━━━ Estratto fornito ━━━

Il coccodrillo come fa?

Uno dei più grandi ostacoli, anche per molti giovani, è rappresentato dalla scrittura di un testo. Gli insegnanti di italiano di tutte le scuole combattono una battaglia di Sisifo, dal momento che le circostanze ambientali e storiche non danno loro una mano. Il vocabolario derivante dall’esperienza extrascolastica è infatti molto risicato e circoscritto ad anglismi di giochi digitali, slogan di banali avvisi pubblicitari, espressioni di rozzi affabulatori di media sociali, parole sconnesse di cantanti rap e modi di dire che trovano la loro forza solo nella ossessiva, circolare e urlata ripetitività. La lingua scritta, poi, è prodotta attraverso una ulteriore mediazione della nostra mano tra il supporto sul quale si scrive e il nostro cervello e per fare ciò, pur nell’automatismo acquisito del processo, si può impiegare da qualche frazione di secondo a qualche minuto, da qualche ora a qualche mese… L’avvento dell’era digitale e, più in generale, il progresso dei mezzi di comunicazione, ha ridotto notevolmente i tempi della nostra vita, in tutti i sensi: se una volta per raggiungere Milano, partendo da Roma, si impiegava anche una giornata, oggi con tre ore si passa da Piazza di Spagna a Piazza del Duomo. Se una volta per avere un “sì” sentimentale occorreva un lungo corteggiamento con dichiarazione finale e autorizzazione dei genitori, oggi, a volte, non serve neppure il consenso informato dopo aver consumato l’ennesimo rapporto… Ecco, quindi, che disponendo di pochi mezzi e, soprattutto, disponendo di poco tempo, risulta difficile argomentare un testo scritto nella nostra attualità giornaliera. All’interno, poi, del testo scritto, si presenta un ostacolo insormontabile che è l’uso della punteggiatura. A che servono punti, punti e virgola e due punti se l’utilizzatore finale non conosce i termini che devono separare e il perché? A proposito di punteggiatura desidero soffermarmi, però, su un segno piccolo piccolo, quasi romantico, che ha fatto anche la fortuna di un noto marchio di abbigliamento: la virgola.

━━━

- _Compito assegnato 1_
Rispondi a queste domande sul testo sulla scrittura:
(a) Quanto tempo serve oggi per passare da Piazza di Spagna a Piazza del Duomo?
(b) Quale ostacolo insormontabile si presenta all'interno del testo scritto?
(c) Su quale segno di punteggiatura si sofferma il testo?
Il testo e i record non hanno alcun legame tra loro.

━━━ Dati forniti ━━━

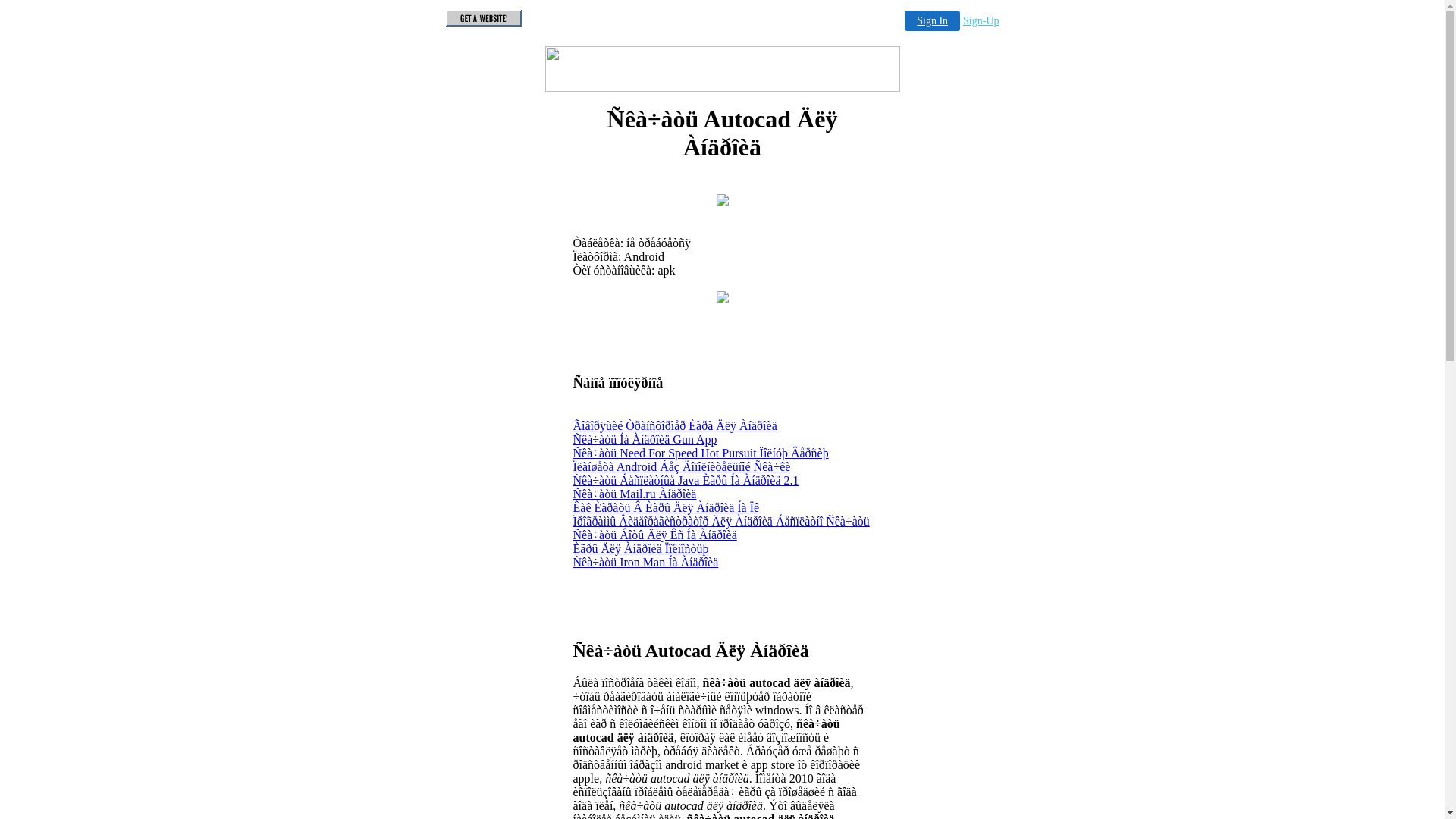
Sign-Up Element type: text (980, 20)
Sign In Element type: text (932, 20)
Given the description of an element on the screen output the (x, y) to click on. 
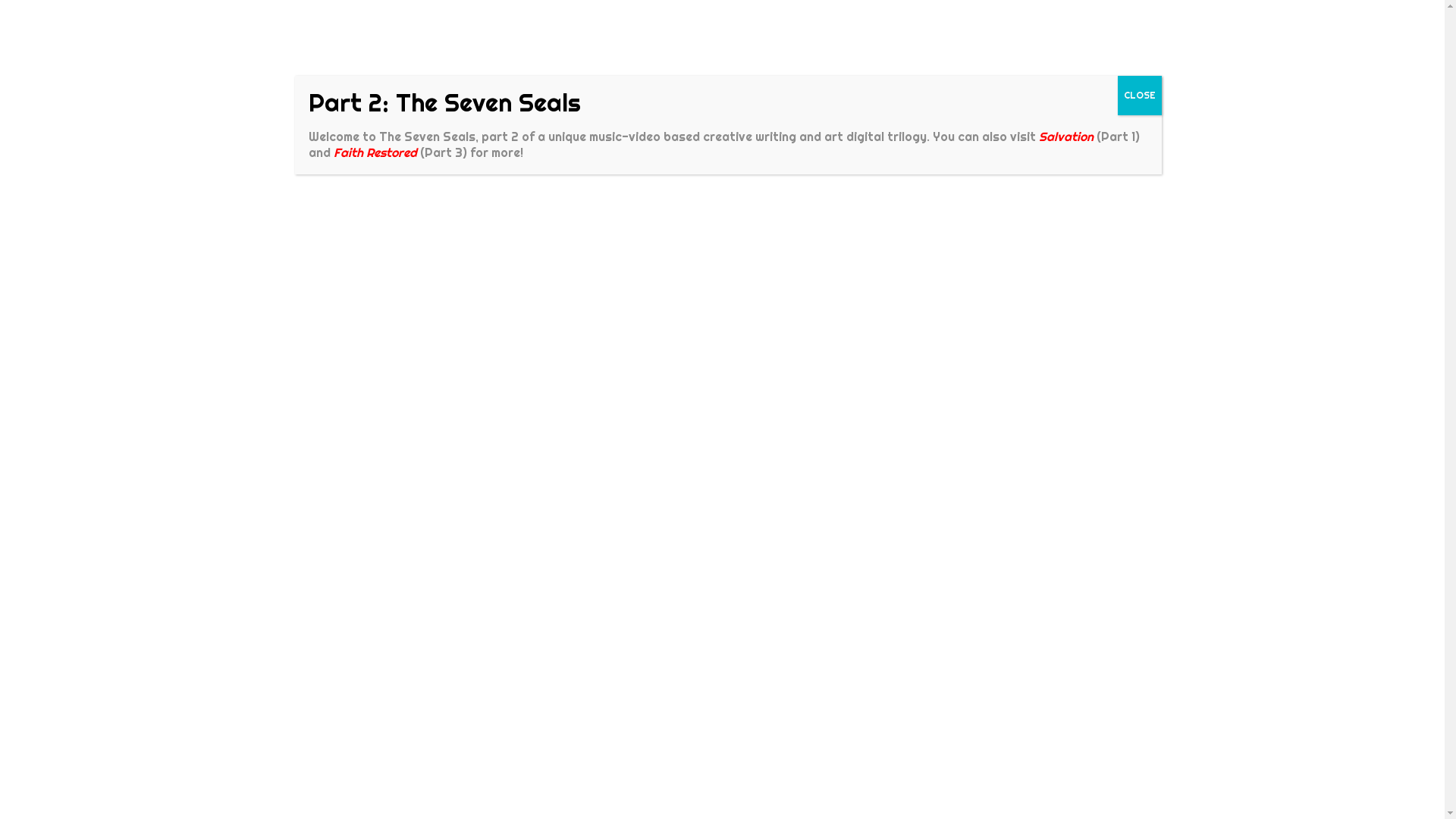
News and Investor Guidance Element type: text (863, 14)
Faith Restored Element type: text (406, 131)
Faith Restored Element type: text (375, 152)
Salvation Element type: text (1065, 136)
Royal Court Element type: text (1055, 131)
About Double Foot (Est. 2005) Element type: text (1012, 14)
CLOSE Element type: text (1139, 95)
Salvation Element type: text (495, 131)
Gates of Heaven Element type: text (958, 131)
Contact Element type: text (1117, 14)
Given the description of an element on the screen output the (x, y) to click on. 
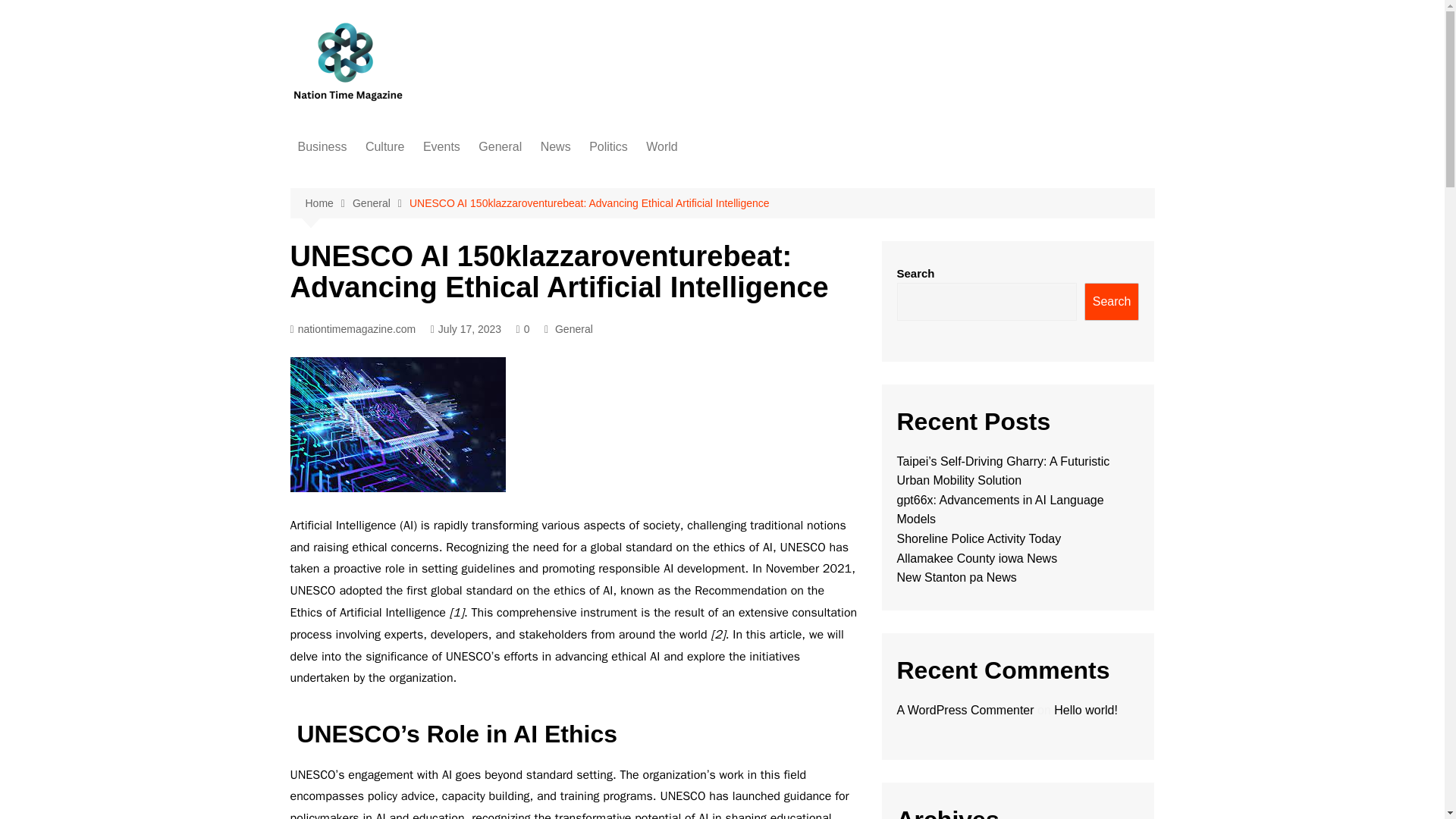
Politics (607, 146)
Culture (385, 146)
General (573, 329)
July 17, 2023 (465, 329)
nationtimemagazine.com (351, 329)
Business (321, 146)
Home (328, 203)
Events (440, 146)
General (380, 203)
News (555, 146)
Given the description of an element on the screen output the (x, y) to click on. 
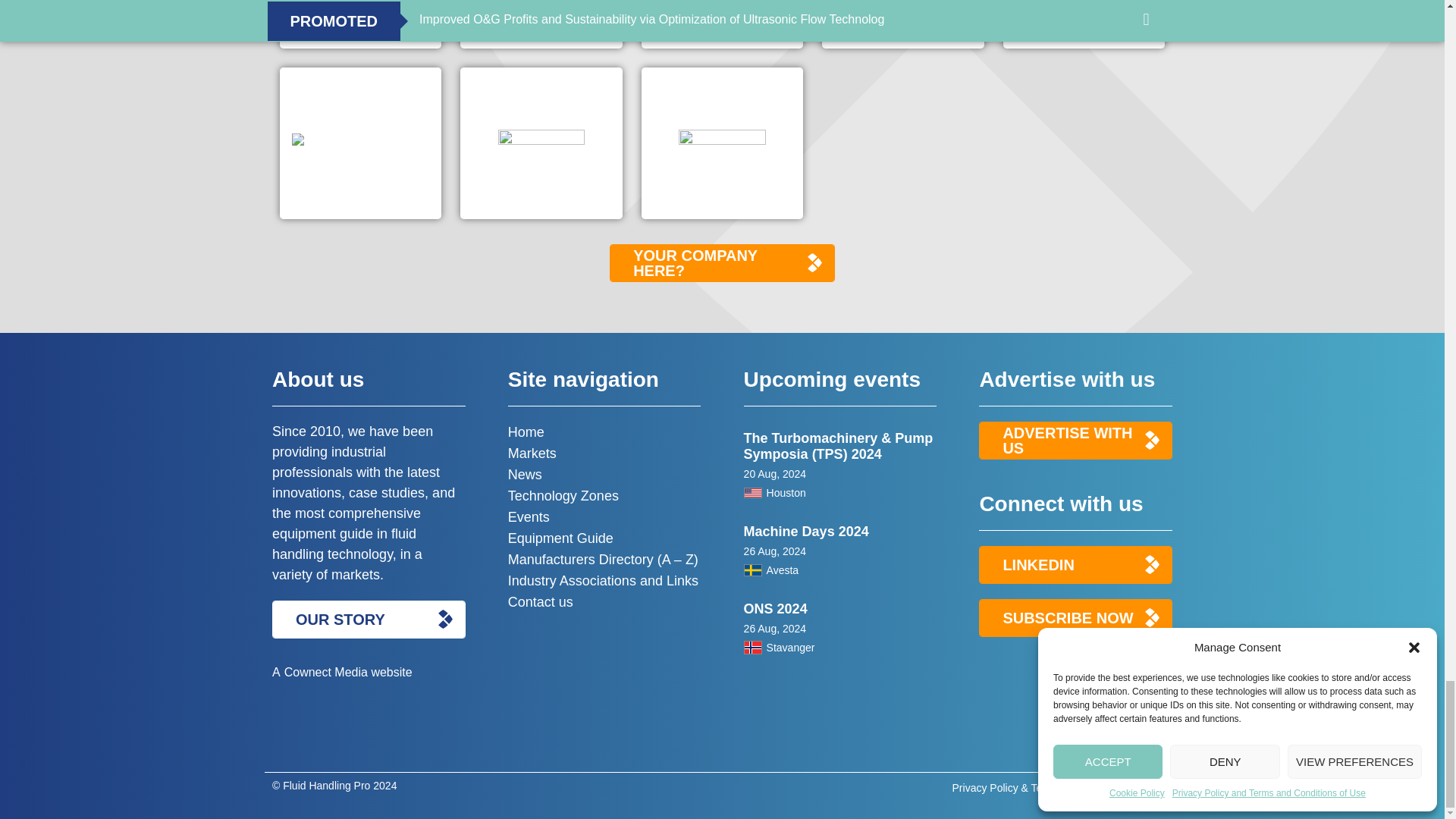
Norway (752, 647)
Sweden (752, 570)
United States (752, 492)
Given the description of an element on the screen output the (x, y) to click on. 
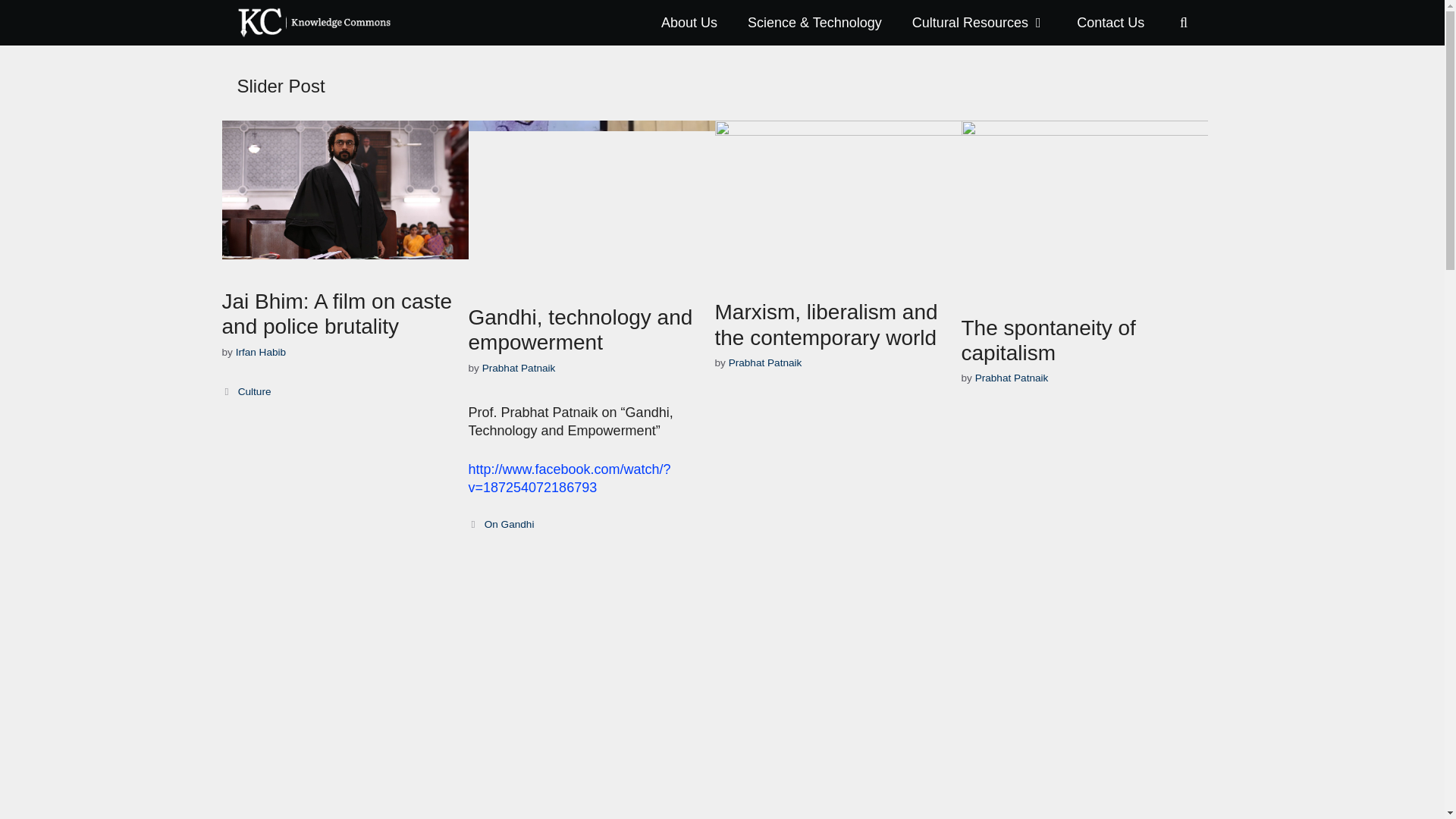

━━━

- _Compito assegnato 2_
Trascrivi dai record, senza alcuna modifica, il tratto che va dalla riga contenente "Norway (752, 647)" fino alla fine dei record, estremi inclusi. Ometti le immagini.

- _Risposta completa 1_
(a) Tre ore.
(b) L'uso della punteggiatura.
(c) La virgola.

- _Risposta completa 2_
Norway (752, 647)
Sweden (752, 570)
United States (752, 492)
Given the description of an element on the screen output the (x, y) to click on. 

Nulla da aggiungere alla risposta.